This R package is designed to perform metabolite annotation of features from LC-MS All-ion fragmentation (AIF) datasets, using ion fragment databases. It requires raw LC-MS AIF chromatograms acquired/transformed in centroid mode.
For more details on how the software works, further testing and performance please read the full publication in Analytical Chemistry journal: https://pubs.acs.org/doi/10.1021/acs.analchem.1c03032, and also try the package vignettes.
To install via Github, run the following code in R console:
install.packages("devtools", repos = "http://cran.us.r-project.org", dependencies = TRUE)
library(devtools)
install_github("gggraca/MetaboAnnotatoR", dependencies = TRUE)
In some environments, some errors might occur durring installation due to some of the package dependencies, being the most common "mzR has been built against a different Rcpp version". This issue can be easily fixed as suggested here. The following environment variable can be changed before installing using install_github:
Sys.setenv(R_REMOTES_NO_ERRORS_FROM_WARNINGS="true")
For installation error of the type "ERROR: loading failed for 'i386' ", try to add the -- no-multiarch , --no- lock statements:
install_github("gggraca/MetaboAnnotatoR", dependencies = TRUE, INSTALL_opts = c('--no-multiarch', '--no-lock'))

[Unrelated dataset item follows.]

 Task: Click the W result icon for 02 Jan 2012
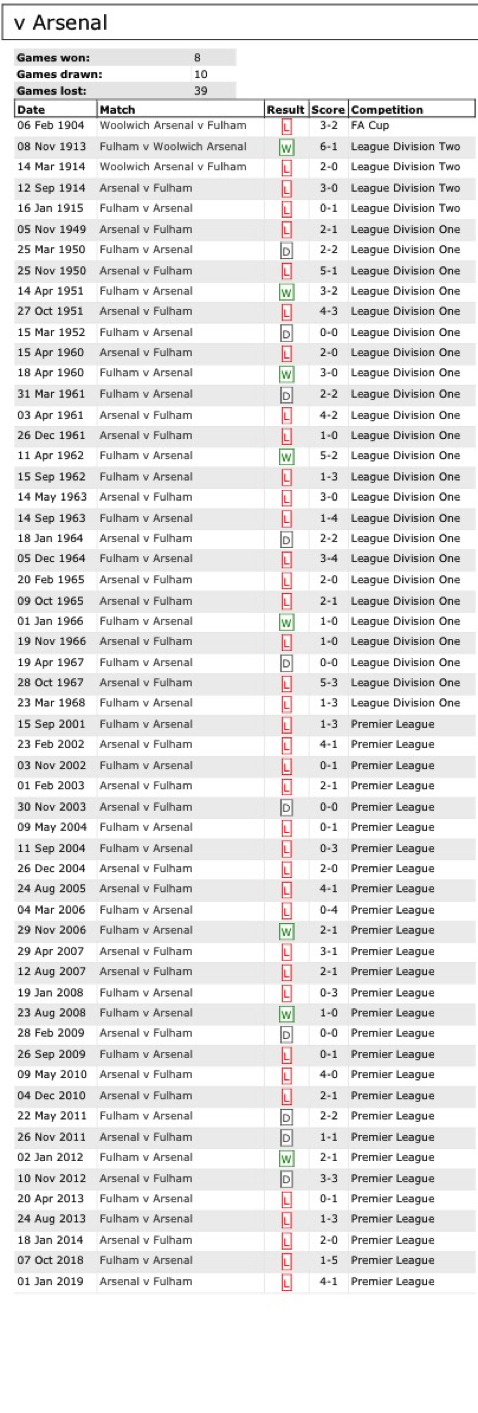pos(286,1158)
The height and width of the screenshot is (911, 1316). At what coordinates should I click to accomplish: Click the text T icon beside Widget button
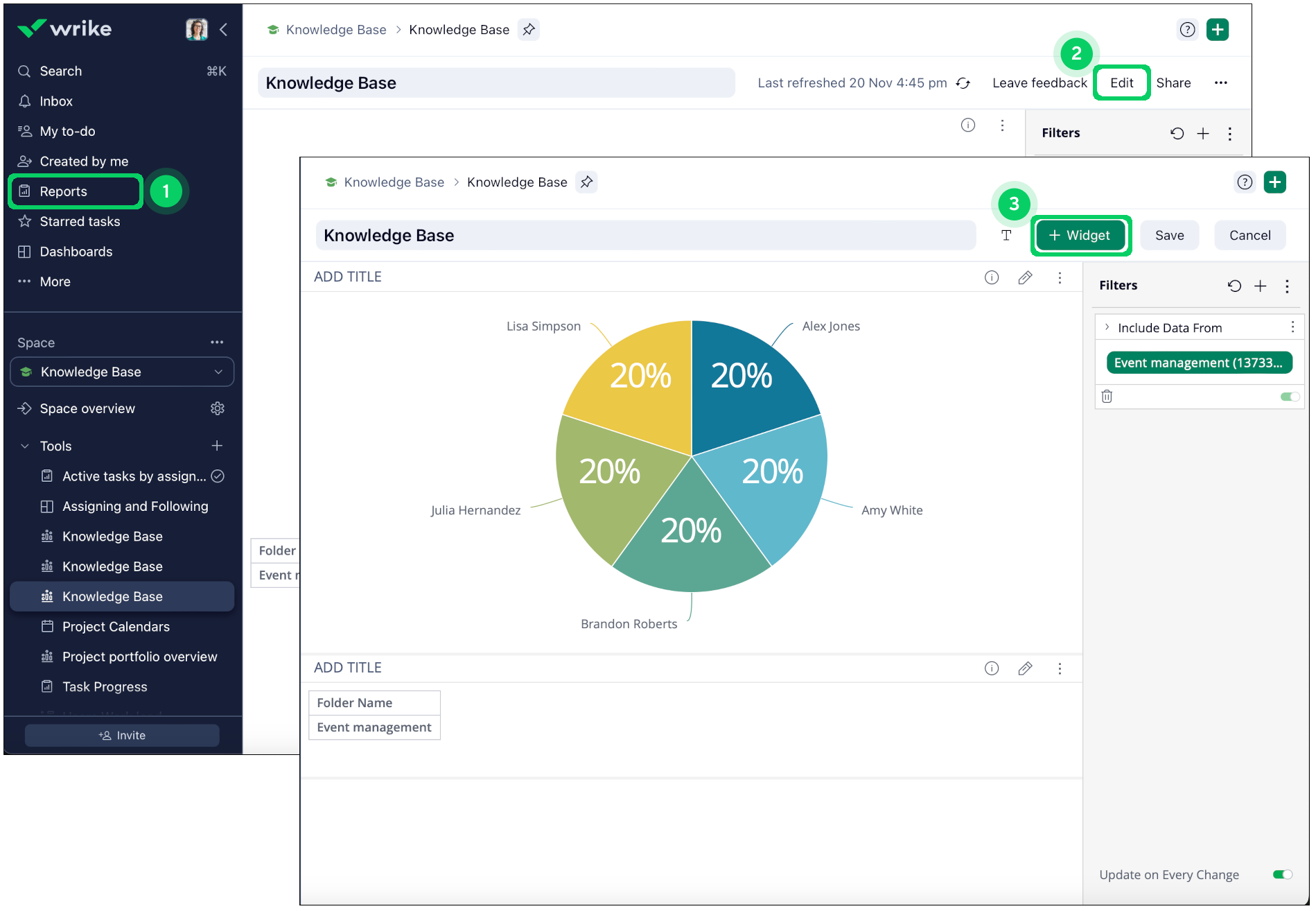click(x=1006, y=235)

Please check the vignettes folder for examples of package use:
- Introductory vignette: an example of feature annotation using LC-MS AIF chromatograms processed using xcms and RamClustR packages, as described in the MetaboAnnotatoR paper.
- Generation of Metabolite fragment database entry from MS/MS experimental spectra.
- Generation of Metabolite fragment database entry from MS/MS spectra from public databases (in .msp format).